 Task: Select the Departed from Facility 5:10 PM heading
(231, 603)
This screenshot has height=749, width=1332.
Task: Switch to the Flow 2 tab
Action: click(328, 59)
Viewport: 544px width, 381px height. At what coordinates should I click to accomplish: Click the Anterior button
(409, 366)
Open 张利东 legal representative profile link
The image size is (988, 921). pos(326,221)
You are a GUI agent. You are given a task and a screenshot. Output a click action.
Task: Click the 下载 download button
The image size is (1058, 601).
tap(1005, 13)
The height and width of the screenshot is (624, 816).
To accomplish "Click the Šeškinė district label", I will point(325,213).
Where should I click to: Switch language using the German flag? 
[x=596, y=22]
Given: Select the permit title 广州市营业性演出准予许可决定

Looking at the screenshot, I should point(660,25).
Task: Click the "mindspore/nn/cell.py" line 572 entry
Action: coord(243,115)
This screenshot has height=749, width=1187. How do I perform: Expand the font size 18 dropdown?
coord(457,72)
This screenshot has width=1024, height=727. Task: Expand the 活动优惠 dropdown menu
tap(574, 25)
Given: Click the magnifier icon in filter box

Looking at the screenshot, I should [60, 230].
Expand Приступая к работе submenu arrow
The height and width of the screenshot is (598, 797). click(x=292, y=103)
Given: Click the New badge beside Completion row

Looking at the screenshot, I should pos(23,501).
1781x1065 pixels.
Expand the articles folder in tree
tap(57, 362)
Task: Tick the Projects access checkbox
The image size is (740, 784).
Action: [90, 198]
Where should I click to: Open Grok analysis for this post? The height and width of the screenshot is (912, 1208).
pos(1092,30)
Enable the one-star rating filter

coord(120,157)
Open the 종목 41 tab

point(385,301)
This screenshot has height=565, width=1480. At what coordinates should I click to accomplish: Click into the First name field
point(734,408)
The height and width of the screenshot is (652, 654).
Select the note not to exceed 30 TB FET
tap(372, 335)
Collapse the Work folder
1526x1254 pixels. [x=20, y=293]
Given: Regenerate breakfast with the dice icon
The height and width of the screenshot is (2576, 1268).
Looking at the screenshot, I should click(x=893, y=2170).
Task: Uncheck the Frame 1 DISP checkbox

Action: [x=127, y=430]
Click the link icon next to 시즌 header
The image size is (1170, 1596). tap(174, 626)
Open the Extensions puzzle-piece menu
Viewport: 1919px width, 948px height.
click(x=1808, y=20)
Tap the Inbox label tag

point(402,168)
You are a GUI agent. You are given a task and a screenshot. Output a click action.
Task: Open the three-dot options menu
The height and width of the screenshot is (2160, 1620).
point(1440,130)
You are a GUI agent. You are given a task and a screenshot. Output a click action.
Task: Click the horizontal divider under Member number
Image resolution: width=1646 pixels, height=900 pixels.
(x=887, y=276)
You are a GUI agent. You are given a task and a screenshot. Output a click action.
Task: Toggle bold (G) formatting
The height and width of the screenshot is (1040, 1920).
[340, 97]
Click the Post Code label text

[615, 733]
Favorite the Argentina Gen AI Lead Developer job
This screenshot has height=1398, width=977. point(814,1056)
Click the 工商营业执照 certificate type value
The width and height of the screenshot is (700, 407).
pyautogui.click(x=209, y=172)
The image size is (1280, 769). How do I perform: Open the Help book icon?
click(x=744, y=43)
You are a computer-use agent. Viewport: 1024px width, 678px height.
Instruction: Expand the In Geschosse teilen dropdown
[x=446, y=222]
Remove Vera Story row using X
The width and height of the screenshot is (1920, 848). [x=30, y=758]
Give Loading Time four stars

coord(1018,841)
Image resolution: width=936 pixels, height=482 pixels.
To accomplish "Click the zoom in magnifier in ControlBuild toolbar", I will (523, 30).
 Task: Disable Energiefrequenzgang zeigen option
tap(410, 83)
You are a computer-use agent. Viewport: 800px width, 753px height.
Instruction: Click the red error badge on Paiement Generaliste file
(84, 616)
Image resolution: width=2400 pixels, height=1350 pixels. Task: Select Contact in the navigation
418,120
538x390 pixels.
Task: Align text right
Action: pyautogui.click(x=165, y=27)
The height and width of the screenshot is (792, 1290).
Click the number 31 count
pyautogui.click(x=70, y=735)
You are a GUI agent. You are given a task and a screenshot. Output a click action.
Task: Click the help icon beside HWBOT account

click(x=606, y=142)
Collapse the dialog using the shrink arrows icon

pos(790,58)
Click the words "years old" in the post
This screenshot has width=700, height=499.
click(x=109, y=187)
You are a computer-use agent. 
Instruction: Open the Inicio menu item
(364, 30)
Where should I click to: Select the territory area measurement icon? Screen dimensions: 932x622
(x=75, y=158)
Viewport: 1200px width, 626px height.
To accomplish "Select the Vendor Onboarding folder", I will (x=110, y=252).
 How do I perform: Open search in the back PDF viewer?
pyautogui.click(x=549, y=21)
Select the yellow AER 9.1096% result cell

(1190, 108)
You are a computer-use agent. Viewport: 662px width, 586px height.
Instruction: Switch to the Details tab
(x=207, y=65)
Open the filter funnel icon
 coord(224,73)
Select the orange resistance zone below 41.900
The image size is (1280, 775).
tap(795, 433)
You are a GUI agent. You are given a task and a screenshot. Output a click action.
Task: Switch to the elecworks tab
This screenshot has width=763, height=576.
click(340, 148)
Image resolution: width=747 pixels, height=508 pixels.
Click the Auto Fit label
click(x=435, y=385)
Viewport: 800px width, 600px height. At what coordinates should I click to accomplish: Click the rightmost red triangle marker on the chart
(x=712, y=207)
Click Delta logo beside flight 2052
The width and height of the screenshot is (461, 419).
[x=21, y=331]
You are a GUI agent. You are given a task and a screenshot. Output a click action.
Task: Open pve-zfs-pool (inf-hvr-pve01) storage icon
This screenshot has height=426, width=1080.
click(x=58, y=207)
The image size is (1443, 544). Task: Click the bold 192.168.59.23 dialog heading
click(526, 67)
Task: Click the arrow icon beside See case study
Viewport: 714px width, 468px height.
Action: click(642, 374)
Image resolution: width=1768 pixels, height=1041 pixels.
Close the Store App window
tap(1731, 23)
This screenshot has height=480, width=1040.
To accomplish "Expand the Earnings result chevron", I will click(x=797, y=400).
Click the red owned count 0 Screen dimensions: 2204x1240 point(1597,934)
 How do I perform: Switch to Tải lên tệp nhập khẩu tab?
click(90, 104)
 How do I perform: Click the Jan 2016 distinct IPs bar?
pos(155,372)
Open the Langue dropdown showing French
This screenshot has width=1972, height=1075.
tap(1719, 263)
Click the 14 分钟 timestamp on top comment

Aim of the task →
A single number is the whole answer: how many lines of the records contain the word "computer".

Finished exercise →
4